- Opening Delimiter -

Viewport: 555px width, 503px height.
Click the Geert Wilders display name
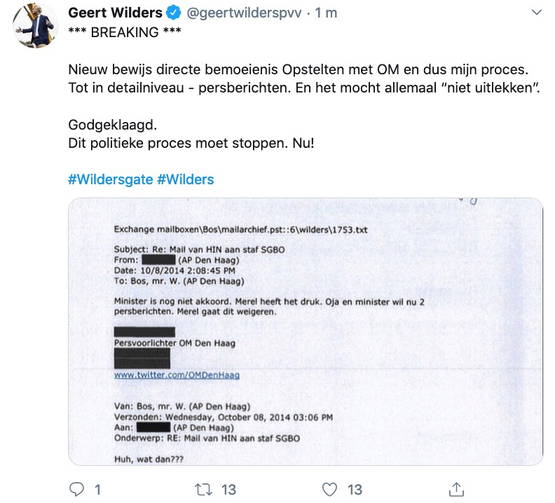click(x=115, y=13)
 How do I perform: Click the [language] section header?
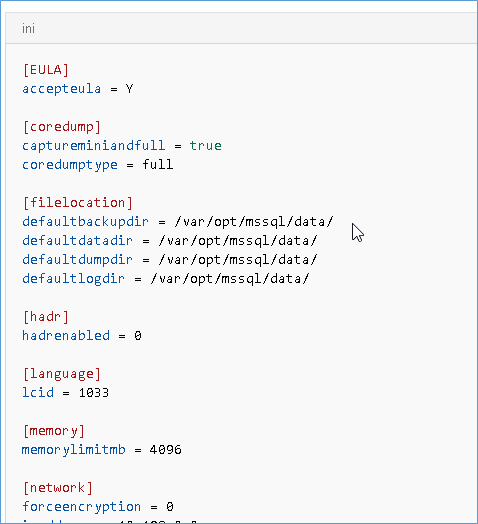[x=62, y=374]
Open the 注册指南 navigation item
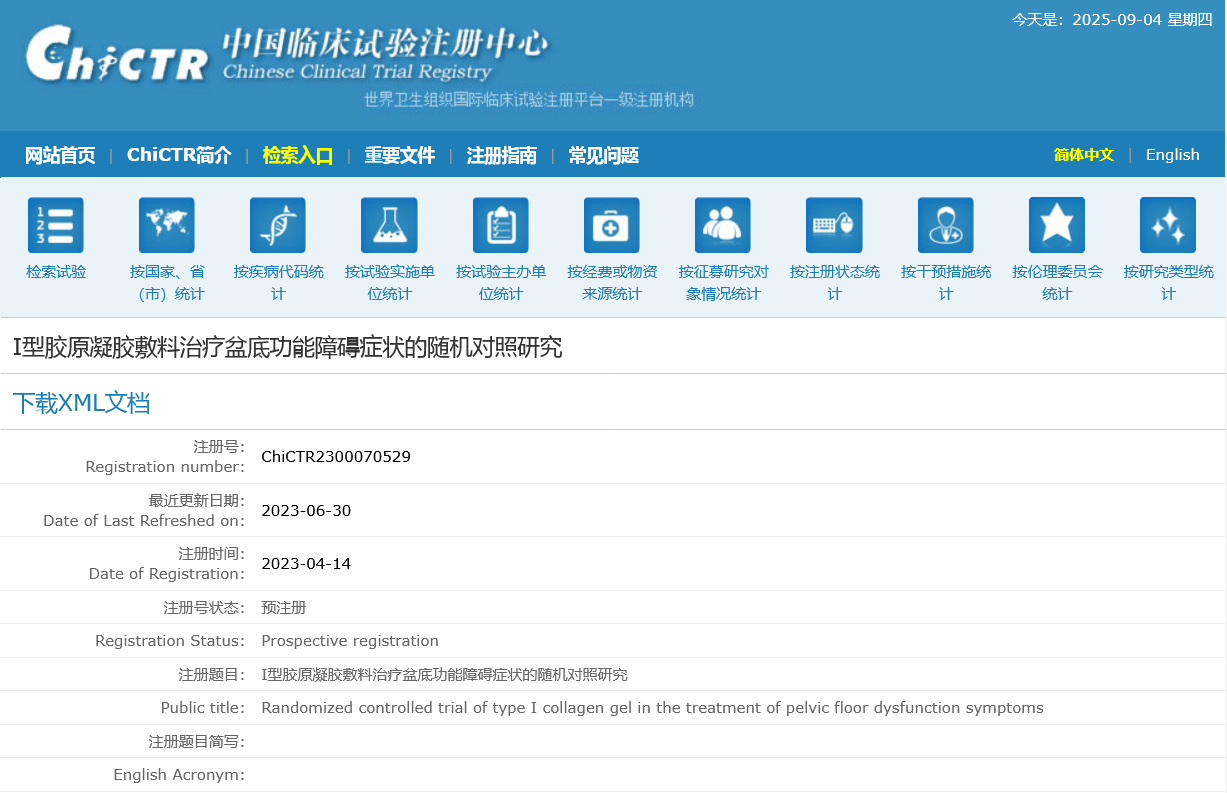The image size is (1227, 793). (501, 155)
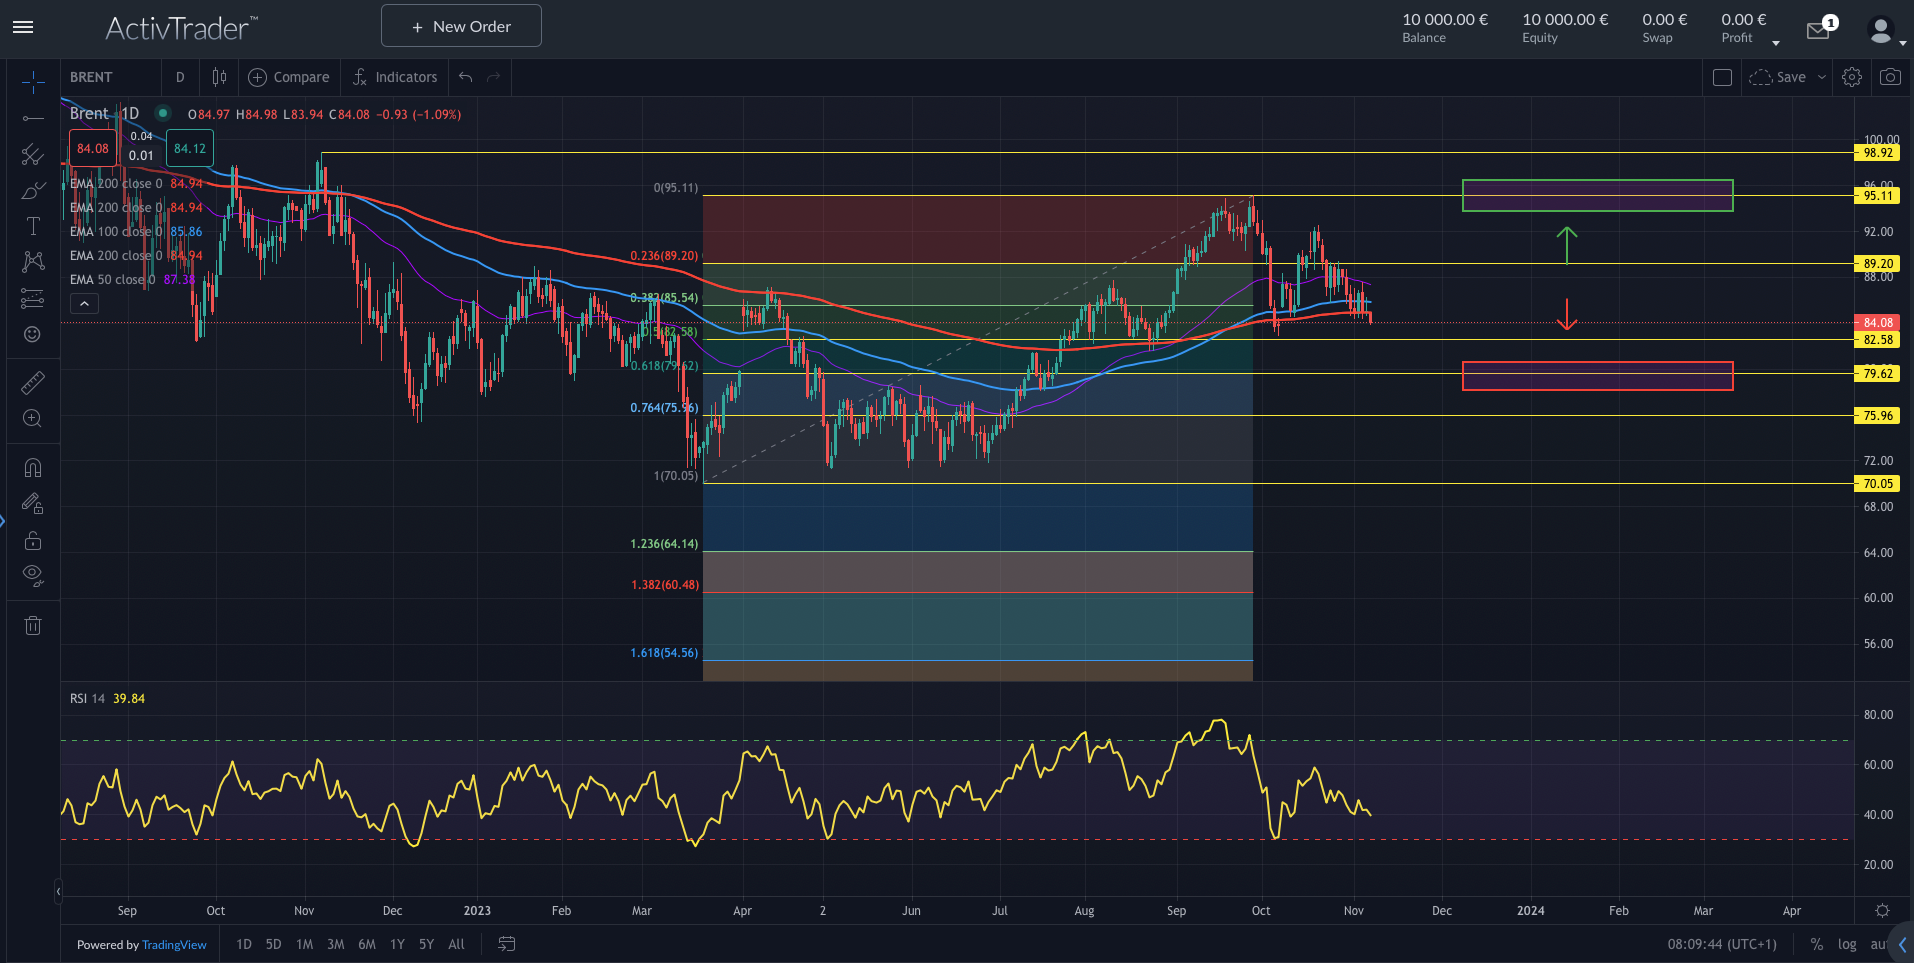Remove drawings with the trash icon
The height and width of the screenshot is (963, 1914).
click(32, 626)
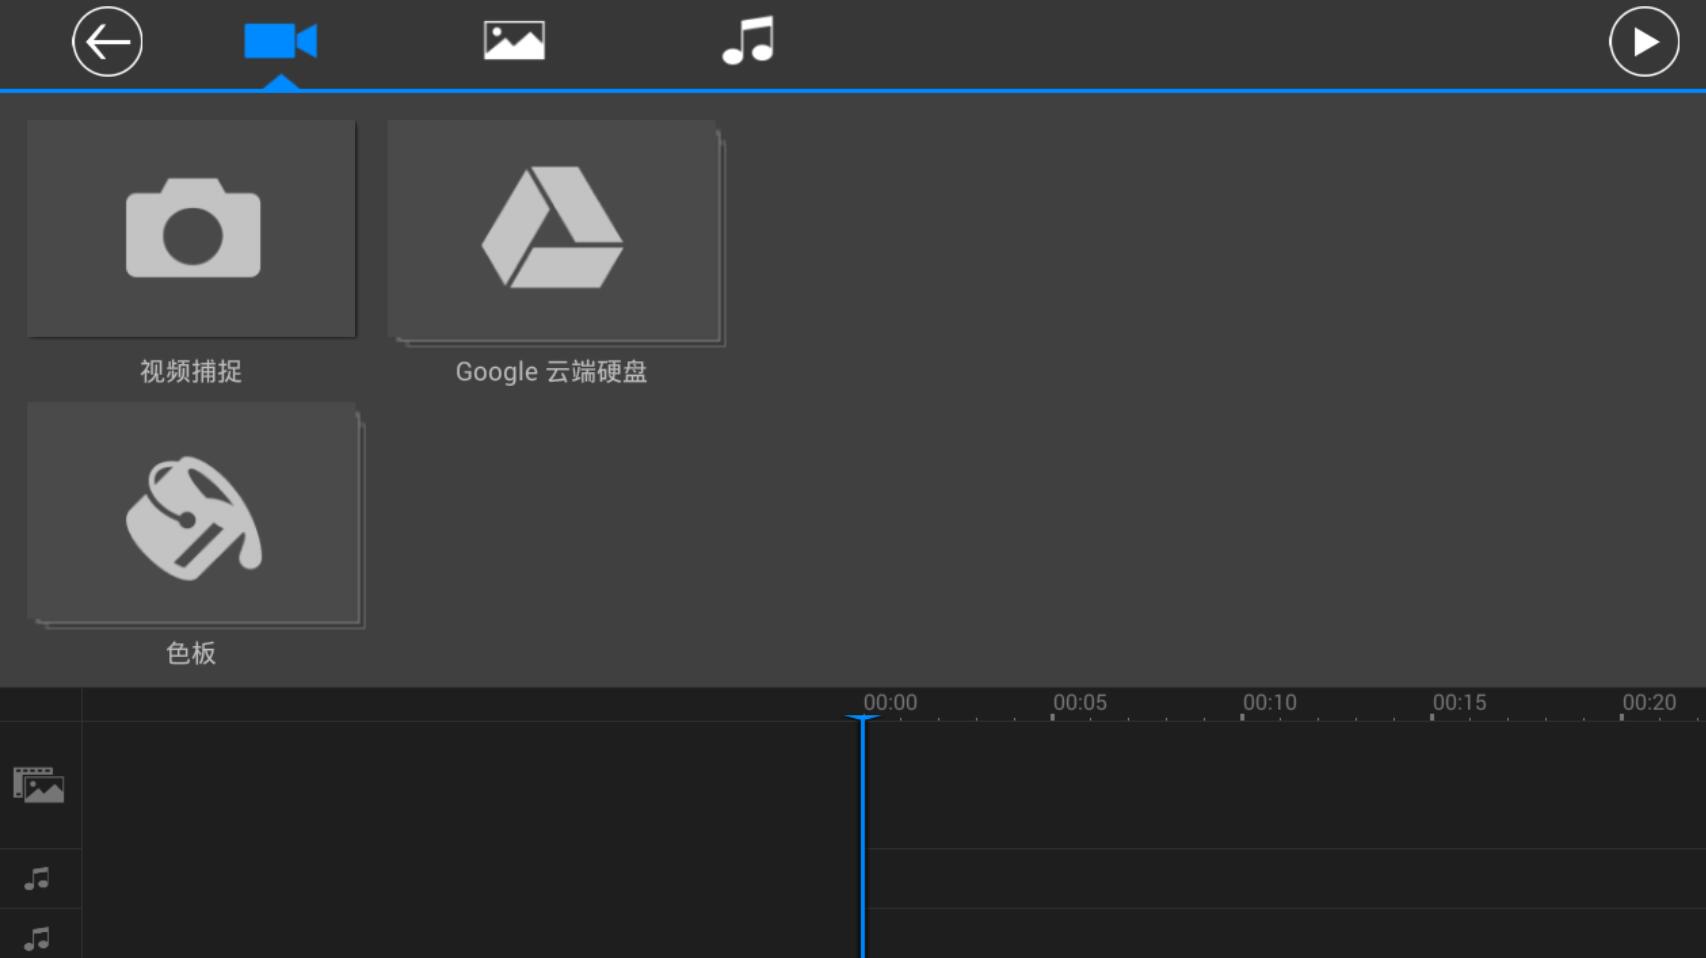Screen dimensions: 1706x958
Task: Click the blue playhead handle on the timeline
Action: (862, 720)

- Closing Delimiter -

Omit pictures and output the listing exactly.

→ Response for this exercise:
Viewport: 555px width, 503px height.
Click the Geert Wilders display name
click(x=115, y=13)
 How do I perform: Click the [language] section header?
[x=62, y=374]
Open the 注册指南 navigation item
The image size is (1227, 793). (501, 155)
Remove drawings with the trash icon
The height and width of the screenshot is (963, 1914).
click(32, 626)
Screen dimensions: 1706x958
Task: Click the blue playhead handle on the timeline
Action: (862, 720)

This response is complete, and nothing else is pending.